特にインジケーターやEAが設定されたチャートを複数表示している場合は、チャートごとに描画や演算処理が発生するため、CPUの使用率が上昇します。
チャートを複数開いていると、パソコンの性能によっては動作が重くなることがあります。使用していないチャートをできるだけ閉じてください。
確認③:気配値表示の通貨ペアが多い
MT4の「気配値表示」には、リアルタイムで為替レートが更新される通貨ペアが一覧表示されます。この通貨ペアの数が多いと、それだけ通信処理が発生し、MT4のレスポンスが低下する原因となります。
表示されている通貨ペアが20種類を超えている場合は、必要な通貨のみを表示するように絞ってください。気配値の表示非表示についてはこちらの記事をご覧ください。
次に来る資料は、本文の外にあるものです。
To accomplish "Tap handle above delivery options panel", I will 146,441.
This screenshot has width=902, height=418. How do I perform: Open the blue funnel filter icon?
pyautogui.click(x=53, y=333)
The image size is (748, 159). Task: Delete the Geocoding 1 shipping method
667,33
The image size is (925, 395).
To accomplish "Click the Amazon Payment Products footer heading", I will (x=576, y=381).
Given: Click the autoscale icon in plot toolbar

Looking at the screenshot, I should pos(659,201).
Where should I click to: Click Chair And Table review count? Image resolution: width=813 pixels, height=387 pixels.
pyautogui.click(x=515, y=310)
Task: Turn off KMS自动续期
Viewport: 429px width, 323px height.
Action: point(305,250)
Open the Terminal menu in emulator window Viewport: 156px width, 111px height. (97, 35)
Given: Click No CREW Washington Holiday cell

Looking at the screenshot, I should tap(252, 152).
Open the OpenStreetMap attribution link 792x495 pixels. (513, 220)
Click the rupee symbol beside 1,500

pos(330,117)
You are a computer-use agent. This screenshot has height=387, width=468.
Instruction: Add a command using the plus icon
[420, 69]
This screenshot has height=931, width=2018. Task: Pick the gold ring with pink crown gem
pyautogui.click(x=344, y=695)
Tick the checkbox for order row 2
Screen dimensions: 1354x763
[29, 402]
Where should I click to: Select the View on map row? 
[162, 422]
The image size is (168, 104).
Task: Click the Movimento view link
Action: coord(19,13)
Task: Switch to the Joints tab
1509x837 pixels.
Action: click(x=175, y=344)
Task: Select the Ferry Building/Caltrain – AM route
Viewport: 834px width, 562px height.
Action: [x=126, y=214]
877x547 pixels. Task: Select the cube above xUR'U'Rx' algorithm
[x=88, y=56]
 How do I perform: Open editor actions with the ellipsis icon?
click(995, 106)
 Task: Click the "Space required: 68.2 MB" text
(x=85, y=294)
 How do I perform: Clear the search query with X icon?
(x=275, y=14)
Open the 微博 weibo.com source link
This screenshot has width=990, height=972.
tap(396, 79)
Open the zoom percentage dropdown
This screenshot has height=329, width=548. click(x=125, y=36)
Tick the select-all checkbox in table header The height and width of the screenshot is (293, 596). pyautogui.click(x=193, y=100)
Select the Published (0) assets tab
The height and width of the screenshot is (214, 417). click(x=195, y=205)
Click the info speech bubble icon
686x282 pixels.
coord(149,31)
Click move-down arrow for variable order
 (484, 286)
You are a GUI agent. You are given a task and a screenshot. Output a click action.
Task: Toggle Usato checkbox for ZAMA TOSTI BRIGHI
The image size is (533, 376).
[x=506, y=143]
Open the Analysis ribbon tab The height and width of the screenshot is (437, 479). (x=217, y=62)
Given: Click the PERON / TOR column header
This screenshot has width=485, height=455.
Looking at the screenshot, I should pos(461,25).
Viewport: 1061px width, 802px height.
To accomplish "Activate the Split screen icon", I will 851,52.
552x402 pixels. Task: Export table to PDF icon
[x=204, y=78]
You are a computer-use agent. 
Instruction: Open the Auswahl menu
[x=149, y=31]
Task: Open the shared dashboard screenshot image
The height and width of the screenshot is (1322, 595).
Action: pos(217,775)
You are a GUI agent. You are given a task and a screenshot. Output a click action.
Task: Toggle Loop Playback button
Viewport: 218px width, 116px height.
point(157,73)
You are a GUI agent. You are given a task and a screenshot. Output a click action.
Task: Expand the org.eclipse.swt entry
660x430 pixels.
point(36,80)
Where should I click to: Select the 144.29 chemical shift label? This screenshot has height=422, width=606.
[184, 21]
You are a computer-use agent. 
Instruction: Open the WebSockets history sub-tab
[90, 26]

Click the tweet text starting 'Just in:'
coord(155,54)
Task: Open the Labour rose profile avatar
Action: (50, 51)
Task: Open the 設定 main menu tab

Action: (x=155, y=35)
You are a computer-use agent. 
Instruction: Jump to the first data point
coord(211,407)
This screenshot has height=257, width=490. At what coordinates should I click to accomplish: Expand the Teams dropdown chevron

気配値ウィンドウ内で不要な通貨ペアを非表示にすることで、通信量と処理負荷を減らせます。また、使っていない銘柄のデータ取得を停止することで、全体の通信安定性も向上します。
確認④:インジケーターやEAを過剰に使用している
MT4では、インジケーターやEA(エキスパートアドバイザー)を追加できますが、処理の負荷によっては使用すると動作が著しく重くなることがあります。
多くのインジケーターは毎Tick(値動きが更新される)ごとにチャート上で計算処理を行っており、数が増えるほどCPUとメモリへの負荷が増大します。EAも同様に、取引条件を常時監視しながら売買を自動で行うため、複数稼働している場合には裏側で大量の処理が発生します。
改善策としては、使用していないインジケーターやEAを削除または一時的に無効化することが有効です。また、動作が軽いインジケーターに差し替えることも検討してください。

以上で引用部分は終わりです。